Studio: 20th Century Fox
Director: Johannes Roberts
Writer: Johannes Roberts, Ernest Riera
Producer: Alexandre Aja, Rory Aitken, Ben Pugh
Stars: Sarah Wayne Callies, Jeremy Sisto, Sofia Rosinsky, Logan Creran, Suchitra Pillai
A grieving mother opens a doorway to the underworld when she attempts to communicate with her dead son.
Some surefire ways to guarantee thing go sideways in a horror movie: camp in cursed woods, stay at a roadside motel, play with a Ouija board, or try bringing a loved one back from the dead. And if a wise old man or woman of another culture ever cryptically warns you to not do something, like getting your mogwai wet, you can be certain bad things will happen should you break a rule related to anything arcane.
Grieving mother Maria couldn’t care less about lessons learned from “The Monkey’s Paw” (review here) or “Pet Sematary.” When the expatriate wife’s car goes off a Mumbai bridge and into the drink, Maria finds herself in a “Sophie’s Choice” situation where saving both children in her backseat is not an option. Maria chooses young daughter Lucy, leaving young son Oliver to gurgle a gutwrenching, “don’t leave me, mommy!” before sinking into the sea.

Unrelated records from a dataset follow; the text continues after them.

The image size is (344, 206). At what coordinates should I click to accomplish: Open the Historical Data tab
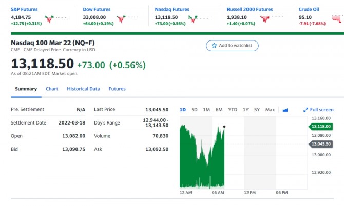click(x=83, y=89)
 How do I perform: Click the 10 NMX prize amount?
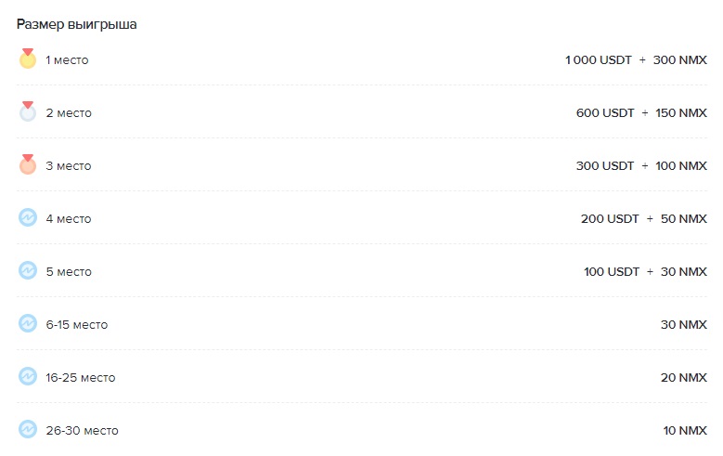tap(685, 431)
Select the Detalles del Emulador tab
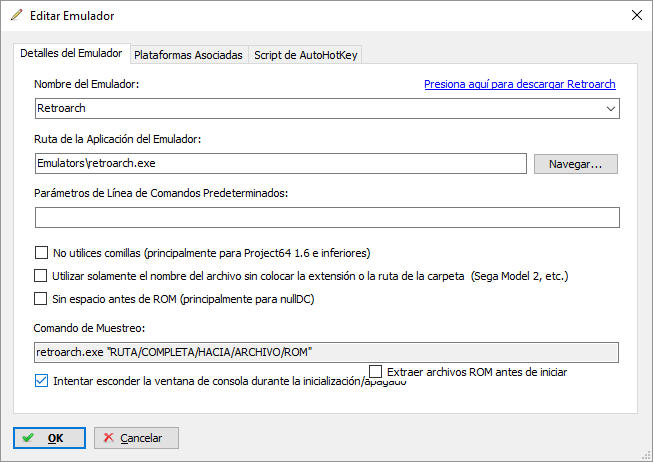The height and width of the screenshot is (462, 653). pyautogui.click(x=71, y=53)
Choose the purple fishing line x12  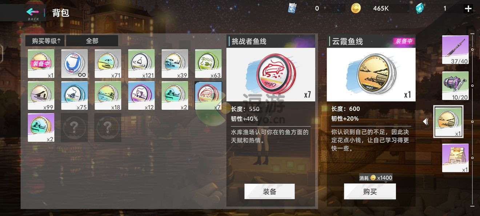coord(141,95)
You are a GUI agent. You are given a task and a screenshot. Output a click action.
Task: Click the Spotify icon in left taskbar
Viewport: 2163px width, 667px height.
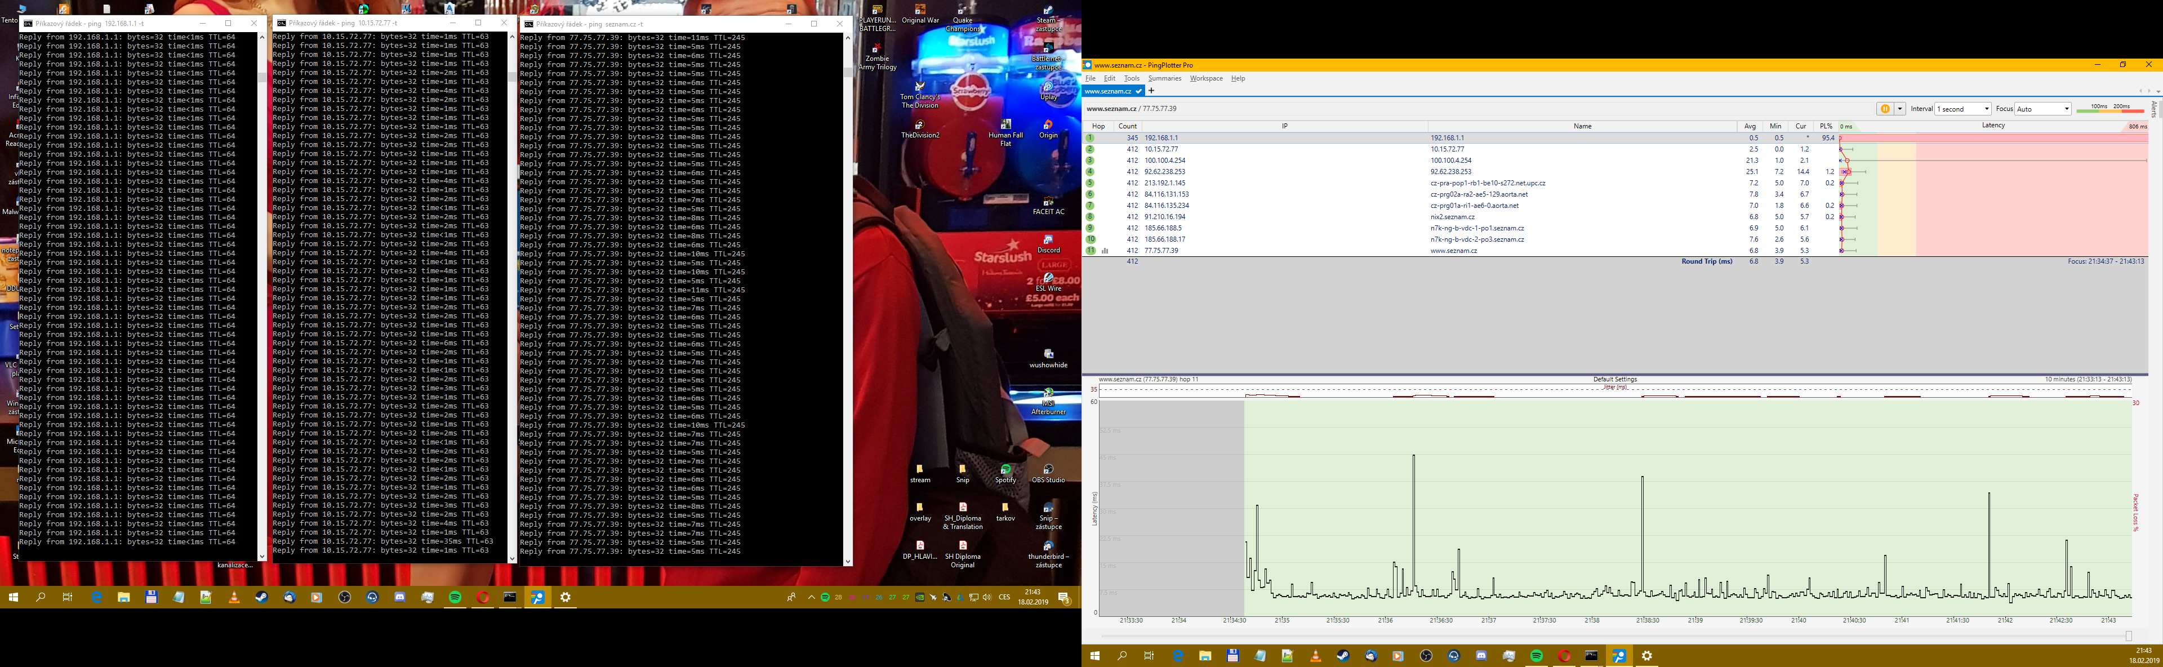click(455, 597)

Maria tries escaping her guilt over Oliver’s death through a handful of pills only to be thwarted by concerned husband Michael. Family caretaker Piki thinks she can help Maria find peace via an ancient Indian ritual. If Maria spreads Oliver’s ashes on the steps of an old temple and locks herself inside, she will be able to speak with Oliver through the door for one final goodbye. There is just one hitch. No matter what happens, no matter what Oliver says, under no circumstances may Maria open the door.

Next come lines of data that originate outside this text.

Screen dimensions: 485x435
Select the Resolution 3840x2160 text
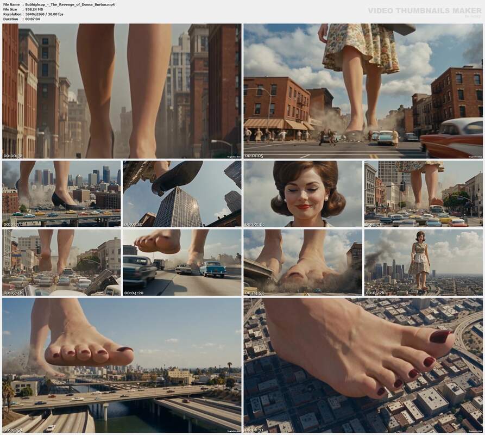click(44, 14)
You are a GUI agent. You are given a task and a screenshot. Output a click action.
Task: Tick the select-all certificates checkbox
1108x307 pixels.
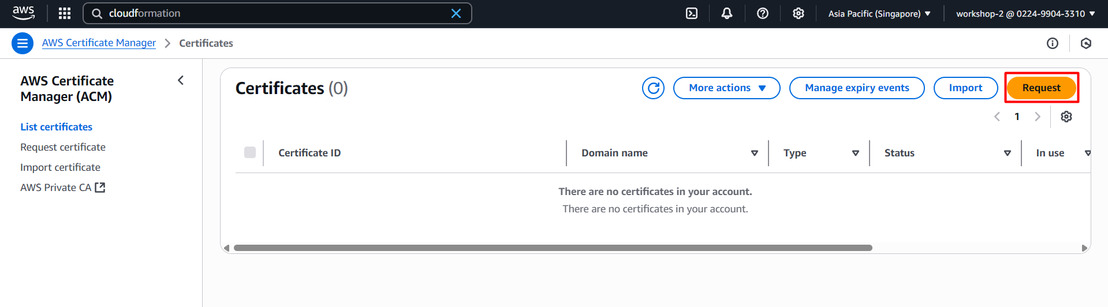tap(250, 152)

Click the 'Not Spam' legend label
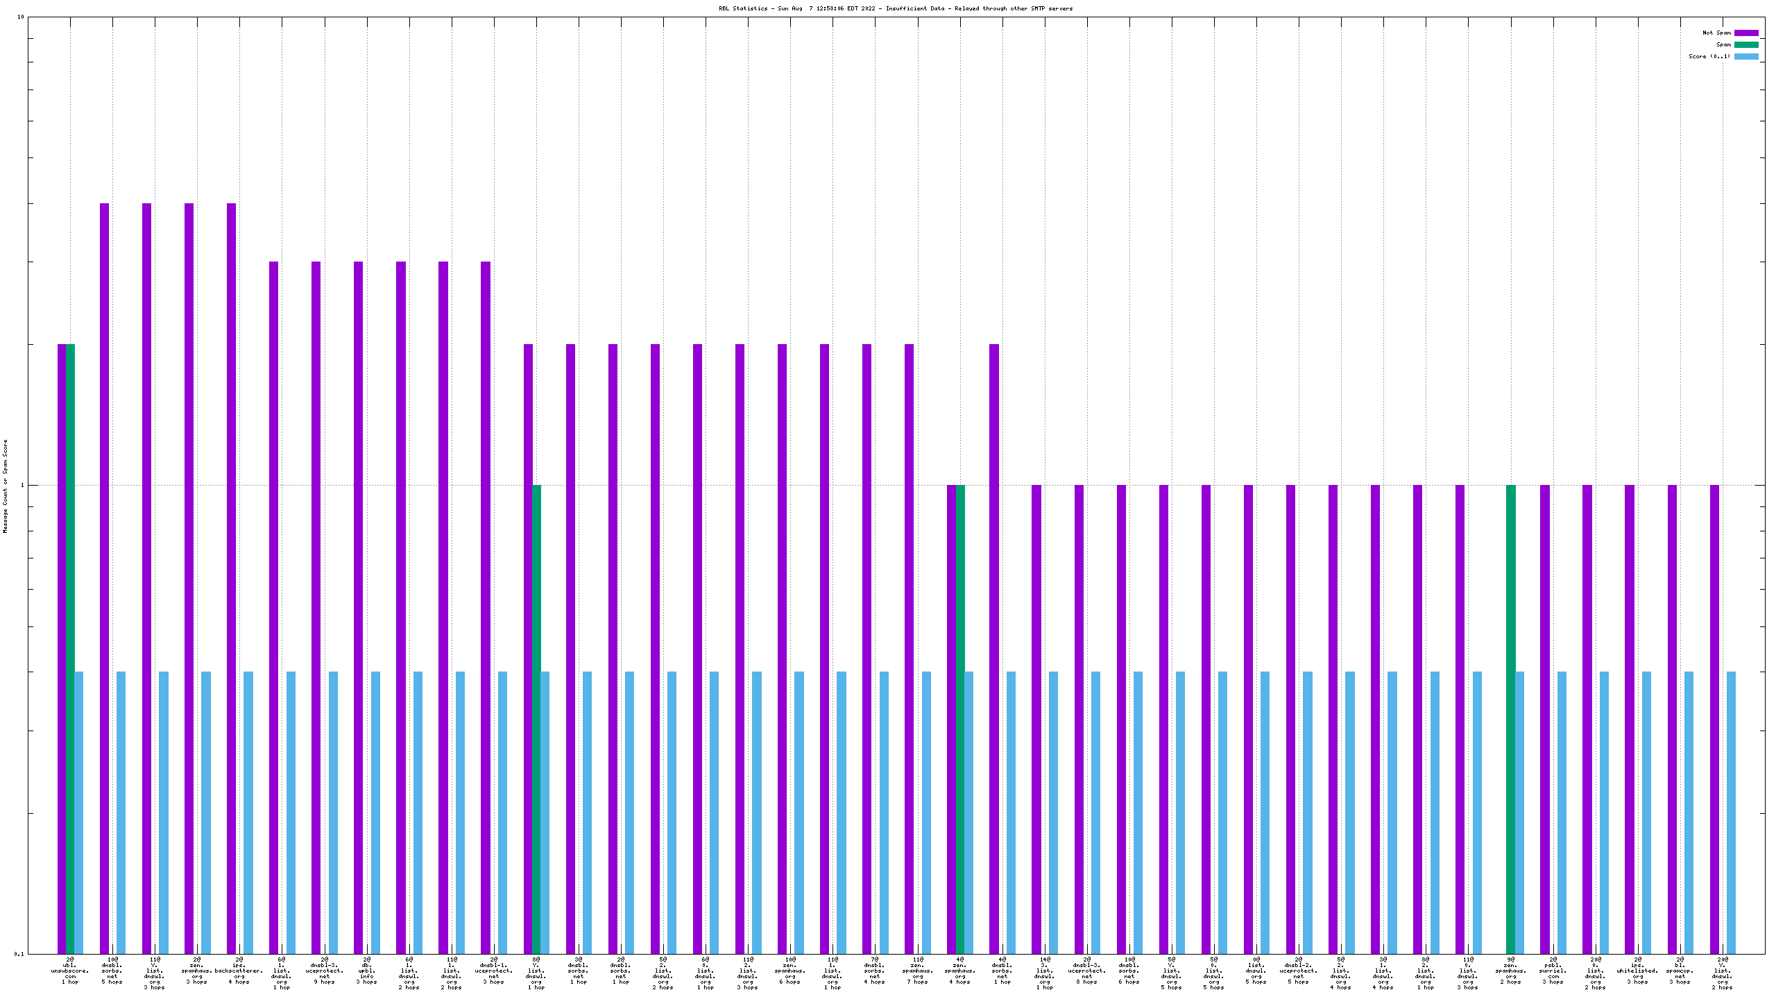point(1716,33)
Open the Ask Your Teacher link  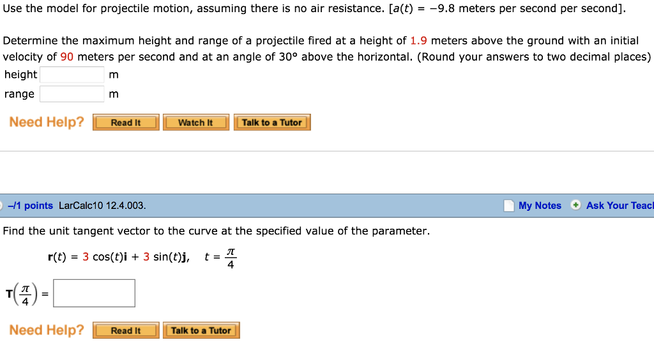coord(620,205)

Wouldn’t you know it, Maria opens the door. However, the only thing she sees waiting outside is a stone-faced Aghori, an indigenous tribe of flesh-eaters who supposedly commune with the dead. It isn’t until Maria returns home that she realizes the Hell awoken by her forbidden action. Oliver has indeed returned. But he isn’t the bubbly boy everyone remembers. And the underworld entity that came with him is determined to bring Oliver back regardless of who tries standing in its way.

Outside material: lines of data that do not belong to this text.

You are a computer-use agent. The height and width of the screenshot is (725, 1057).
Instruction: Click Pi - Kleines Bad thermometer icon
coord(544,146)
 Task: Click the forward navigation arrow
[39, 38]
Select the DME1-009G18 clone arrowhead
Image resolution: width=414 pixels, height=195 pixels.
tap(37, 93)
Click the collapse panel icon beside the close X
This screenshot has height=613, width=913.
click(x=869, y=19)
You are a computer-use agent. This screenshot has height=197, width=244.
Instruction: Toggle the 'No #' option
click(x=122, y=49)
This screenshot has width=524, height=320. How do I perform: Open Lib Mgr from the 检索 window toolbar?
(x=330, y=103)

“The Other Side of the Door” is describable by “not, but not” sentiments. As in, the film is not “bad,” but it is not exactly “good” either. It also is not necessarily boring, but not terribly exciting. Neither is the film remarkable, nor is it original, although as straightforward supernatural thrillers go, it’s not all the way submerged in the cellar of completely dismissible claptrap. Getting the picture of the meh-to-middling movie that “The Other Side of the Door” actually is?
When Sarah Wayne Callies turns emotional waterworks up to ten, her character Maria fires on all cylinders of sympathy, such as in a flashback where she first loses Oliver. Yet when the flick instead calls on Callies to emote the wide-eyed catatonia of a woman in depressive throes of mourning, Maria becomes an uninteresting lump nearly as soulless as Oliver’s body.
Jeremy Sisto rides both sides of a similar teeter-totter as her alternately attentive and then absentee husband Michael. Sisto also takes time to tug on heartstrings when tears well as he watches old home videos or finds his boy’s belongings in flames. Then he disappears for long stretches, relegated to being a background piece that the story doesn’t always have a place to put.
There is a constant give and take to every element in the film where one foot can’t move forward without the other taking a step back. Another example is the Indian setting and backstory, a terrific asset for putting an exotic backdrop behind an otherwise flat-flavored fable, then devalued by reinforcing stereotypes of superstitions, servitude, and sweatshops being the country’s chief stocks-in-trade.
When Piki, the Indian woman who told Maria about the resurrection ritual in the first place, later tells Maria that burning all mementos of Oliver is the only way to save his soul, Maria responds, “you’re out of your mind!” Really, Maria? You dug up your child and cremated his body in order to spread ashes on temple steps where you subsequently talked to his spirit through a door. You’ve since been stalked by ash-faced tribesman and a deformed creature, a corpse reanimated to twist its head in your direction, and all plant and animal life throughout your house (except for the family dog strangely) has inexplicably died. Yet of all things, this directive about destroying photographs is simply too outrageous to consider?
It’s frustrating to see that falling back on convention to contrive a line of dialogue or to complete a scene is the script’s preferred solution for plotting. “The Other Side of the Door” has open opportunities to be better than it is, but tries strangling blood from a stone by deriving suspense from someone fumbling to light a match, or stealing scares from a sudden bang on a window or swish pan into an audio sting.
Rounding back on a variation of that “not, but not” notion, “The Other Side of the Door” is not a movie that deserves to be completely quarantined behind “Do Not Cross” caution tape. At the same time, if you’re in the market for a vengeful ghost, resurrection/possession, or supernatural haunter horror story, there are at minimum 10 other movies in each of those categories that can scratch such an itch better than this ordinary thriller.